- [WORK INSTRUCTION] Put the entries below, from the line containing "Identify the location of bow-emoji-icon." down through the line containing "split-button: Split is", into a two-column CSV with the headers entry and answer. Give one row per entry, with its text and its answer each in a single quoted field and line breaks replaced by spaces.

- [Records from a data collection]
- - -

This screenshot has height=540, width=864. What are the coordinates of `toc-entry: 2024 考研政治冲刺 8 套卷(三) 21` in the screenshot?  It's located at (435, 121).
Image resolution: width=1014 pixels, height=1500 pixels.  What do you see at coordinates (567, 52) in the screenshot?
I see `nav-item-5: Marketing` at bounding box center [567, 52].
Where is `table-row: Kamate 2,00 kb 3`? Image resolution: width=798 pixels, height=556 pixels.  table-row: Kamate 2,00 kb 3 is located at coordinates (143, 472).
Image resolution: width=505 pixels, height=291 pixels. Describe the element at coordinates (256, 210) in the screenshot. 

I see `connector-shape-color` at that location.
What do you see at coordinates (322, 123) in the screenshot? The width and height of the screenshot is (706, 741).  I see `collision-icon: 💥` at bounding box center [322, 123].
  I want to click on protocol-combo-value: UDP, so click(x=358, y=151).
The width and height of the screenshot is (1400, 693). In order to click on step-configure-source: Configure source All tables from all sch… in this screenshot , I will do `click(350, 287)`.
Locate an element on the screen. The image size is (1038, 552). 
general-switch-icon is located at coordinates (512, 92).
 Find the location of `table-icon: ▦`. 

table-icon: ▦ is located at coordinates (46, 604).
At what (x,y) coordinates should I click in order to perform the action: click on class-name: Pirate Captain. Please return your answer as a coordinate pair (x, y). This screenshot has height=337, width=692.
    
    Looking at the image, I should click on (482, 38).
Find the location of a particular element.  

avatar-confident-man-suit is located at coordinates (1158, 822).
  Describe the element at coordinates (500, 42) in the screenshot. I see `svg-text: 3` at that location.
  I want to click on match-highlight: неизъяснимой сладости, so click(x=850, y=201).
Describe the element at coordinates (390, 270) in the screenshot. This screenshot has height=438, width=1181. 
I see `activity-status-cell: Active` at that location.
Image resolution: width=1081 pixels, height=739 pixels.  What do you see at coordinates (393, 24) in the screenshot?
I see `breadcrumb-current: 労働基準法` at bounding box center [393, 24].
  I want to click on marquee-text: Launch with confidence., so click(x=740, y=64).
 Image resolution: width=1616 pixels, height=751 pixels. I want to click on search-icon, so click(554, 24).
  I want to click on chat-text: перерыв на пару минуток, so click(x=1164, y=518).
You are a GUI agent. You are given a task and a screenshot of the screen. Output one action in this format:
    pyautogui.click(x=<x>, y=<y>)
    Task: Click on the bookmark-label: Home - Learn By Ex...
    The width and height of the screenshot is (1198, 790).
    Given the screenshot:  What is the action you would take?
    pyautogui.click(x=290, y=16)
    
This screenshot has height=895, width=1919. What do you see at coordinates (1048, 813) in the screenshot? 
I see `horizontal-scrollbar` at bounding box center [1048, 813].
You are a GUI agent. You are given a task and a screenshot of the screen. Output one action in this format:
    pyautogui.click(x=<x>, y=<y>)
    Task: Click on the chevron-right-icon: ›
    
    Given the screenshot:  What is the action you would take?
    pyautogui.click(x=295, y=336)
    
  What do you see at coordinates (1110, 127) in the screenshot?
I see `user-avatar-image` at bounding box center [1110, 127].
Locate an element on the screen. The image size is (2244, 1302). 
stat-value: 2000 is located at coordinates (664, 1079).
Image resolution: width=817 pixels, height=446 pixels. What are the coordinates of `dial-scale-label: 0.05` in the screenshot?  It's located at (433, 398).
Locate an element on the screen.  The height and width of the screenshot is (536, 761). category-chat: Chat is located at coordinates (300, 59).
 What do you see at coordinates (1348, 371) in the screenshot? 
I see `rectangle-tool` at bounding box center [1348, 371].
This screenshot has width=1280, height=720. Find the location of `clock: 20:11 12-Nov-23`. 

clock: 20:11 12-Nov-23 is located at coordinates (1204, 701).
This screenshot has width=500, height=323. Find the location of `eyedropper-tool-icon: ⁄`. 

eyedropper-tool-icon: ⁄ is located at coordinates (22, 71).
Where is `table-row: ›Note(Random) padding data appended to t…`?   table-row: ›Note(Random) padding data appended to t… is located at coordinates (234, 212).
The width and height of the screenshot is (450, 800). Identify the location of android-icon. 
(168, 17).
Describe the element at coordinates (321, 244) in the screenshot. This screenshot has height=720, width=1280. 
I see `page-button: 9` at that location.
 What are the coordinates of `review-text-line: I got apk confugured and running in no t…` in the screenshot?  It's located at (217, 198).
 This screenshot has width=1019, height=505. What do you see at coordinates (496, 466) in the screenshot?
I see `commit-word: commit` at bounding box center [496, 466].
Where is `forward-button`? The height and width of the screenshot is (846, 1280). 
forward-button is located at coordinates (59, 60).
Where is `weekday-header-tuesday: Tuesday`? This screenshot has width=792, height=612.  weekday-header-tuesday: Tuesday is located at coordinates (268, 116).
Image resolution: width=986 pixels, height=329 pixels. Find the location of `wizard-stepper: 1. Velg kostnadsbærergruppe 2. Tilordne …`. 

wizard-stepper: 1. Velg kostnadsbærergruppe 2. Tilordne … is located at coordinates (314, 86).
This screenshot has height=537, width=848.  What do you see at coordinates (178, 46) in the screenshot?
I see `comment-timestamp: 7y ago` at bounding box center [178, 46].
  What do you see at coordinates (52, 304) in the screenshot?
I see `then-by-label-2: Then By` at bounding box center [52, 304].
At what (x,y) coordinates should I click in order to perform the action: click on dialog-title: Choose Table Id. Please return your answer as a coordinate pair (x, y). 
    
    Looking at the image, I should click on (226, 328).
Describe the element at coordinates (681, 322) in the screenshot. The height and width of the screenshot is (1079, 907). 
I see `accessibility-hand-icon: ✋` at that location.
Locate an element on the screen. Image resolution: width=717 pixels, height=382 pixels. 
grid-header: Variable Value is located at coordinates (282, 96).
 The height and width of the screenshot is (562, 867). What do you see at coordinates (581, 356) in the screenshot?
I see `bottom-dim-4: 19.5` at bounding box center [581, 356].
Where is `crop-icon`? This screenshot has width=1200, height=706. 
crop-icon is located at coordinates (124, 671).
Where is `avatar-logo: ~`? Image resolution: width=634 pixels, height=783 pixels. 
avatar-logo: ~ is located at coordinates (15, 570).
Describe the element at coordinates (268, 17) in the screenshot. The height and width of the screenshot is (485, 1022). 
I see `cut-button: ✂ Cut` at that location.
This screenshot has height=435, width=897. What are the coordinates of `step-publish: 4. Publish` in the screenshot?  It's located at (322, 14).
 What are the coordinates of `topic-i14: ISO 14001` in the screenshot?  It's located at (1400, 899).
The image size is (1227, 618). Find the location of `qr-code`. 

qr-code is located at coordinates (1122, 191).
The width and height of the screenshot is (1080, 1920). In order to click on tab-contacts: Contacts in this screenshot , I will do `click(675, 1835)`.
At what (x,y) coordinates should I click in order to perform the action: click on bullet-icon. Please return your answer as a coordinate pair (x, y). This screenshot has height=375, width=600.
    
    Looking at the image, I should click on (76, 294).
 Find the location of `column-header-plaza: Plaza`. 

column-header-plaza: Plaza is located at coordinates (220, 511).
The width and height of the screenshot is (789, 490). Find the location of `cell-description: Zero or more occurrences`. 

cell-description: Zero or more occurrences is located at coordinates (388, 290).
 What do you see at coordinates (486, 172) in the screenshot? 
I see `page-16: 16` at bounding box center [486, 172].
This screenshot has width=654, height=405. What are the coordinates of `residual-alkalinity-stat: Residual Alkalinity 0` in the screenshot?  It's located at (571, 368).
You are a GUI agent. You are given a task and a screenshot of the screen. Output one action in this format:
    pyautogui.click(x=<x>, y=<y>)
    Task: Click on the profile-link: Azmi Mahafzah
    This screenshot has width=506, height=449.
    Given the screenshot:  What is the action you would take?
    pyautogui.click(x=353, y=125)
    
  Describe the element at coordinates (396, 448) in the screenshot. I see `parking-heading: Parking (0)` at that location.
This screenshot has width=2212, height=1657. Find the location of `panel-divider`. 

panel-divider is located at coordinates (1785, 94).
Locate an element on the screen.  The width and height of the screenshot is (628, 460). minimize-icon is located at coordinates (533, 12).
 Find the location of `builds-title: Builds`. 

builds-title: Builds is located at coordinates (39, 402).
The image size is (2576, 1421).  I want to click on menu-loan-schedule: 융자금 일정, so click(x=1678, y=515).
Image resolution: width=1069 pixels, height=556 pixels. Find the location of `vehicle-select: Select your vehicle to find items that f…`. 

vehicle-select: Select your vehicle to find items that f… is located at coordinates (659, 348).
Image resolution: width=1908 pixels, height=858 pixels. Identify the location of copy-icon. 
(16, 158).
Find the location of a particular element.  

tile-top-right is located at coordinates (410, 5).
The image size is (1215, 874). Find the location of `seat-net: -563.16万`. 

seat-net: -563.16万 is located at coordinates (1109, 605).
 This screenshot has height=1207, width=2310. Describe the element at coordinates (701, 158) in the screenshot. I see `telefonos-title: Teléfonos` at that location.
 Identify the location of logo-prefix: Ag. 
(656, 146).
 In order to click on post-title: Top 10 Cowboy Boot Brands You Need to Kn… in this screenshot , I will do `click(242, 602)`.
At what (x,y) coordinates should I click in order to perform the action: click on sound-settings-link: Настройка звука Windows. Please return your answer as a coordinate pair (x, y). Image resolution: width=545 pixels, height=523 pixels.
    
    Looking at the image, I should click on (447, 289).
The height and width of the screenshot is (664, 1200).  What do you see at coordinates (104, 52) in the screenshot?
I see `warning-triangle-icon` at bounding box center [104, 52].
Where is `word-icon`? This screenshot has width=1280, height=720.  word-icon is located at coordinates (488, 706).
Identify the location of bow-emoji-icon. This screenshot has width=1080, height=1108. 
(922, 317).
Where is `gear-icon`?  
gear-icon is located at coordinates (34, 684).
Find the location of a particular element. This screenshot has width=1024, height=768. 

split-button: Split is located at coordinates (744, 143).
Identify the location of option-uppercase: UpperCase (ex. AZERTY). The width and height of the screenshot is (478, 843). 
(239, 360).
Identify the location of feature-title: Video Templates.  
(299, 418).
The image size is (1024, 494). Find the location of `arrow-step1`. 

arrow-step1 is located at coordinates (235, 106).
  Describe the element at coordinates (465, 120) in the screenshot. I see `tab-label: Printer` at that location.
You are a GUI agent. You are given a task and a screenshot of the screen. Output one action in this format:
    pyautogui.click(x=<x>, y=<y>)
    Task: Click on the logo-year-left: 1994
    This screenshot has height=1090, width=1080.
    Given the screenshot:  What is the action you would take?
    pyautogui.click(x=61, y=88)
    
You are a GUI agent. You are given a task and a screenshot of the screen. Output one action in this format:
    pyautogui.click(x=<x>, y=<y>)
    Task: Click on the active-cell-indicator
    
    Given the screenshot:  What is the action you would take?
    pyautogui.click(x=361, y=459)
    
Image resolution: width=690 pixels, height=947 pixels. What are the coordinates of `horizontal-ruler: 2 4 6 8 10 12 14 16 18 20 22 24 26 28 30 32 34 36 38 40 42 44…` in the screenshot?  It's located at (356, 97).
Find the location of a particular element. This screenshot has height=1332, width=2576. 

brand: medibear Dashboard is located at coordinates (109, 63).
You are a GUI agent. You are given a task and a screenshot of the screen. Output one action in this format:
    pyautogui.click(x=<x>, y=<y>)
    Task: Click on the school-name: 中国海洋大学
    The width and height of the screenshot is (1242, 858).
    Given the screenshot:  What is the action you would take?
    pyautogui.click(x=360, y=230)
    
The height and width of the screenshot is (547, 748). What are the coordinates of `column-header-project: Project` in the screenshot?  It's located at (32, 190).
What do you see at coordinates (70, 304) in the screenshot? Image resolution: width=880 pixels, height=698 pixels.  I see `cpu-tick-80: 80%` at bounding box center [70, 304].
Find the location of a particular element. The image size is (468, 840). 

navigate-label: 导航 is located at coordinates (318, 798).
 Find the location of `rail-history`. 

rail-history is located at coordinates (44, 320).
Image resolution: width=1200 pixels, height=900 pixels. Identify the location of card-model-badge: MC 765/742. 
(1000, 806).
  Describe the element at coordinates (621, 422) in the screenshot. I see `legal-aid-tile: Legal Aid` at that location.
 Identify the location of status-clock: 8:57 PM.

- - -

- [SOLUTION TO THIS EXERCISE]
entry,answer
"Identify the location of bow-emoji-icon. This screenshot has width=1080, height=1108.","(922, 317)."
"Where is `gear-icon`?","gear-icon is located at coordinates (34, 684)."
"Find the location of a particular element. This screenshot has width=1024, height=768.","split-button: Split is located at coordinates (744, 143)."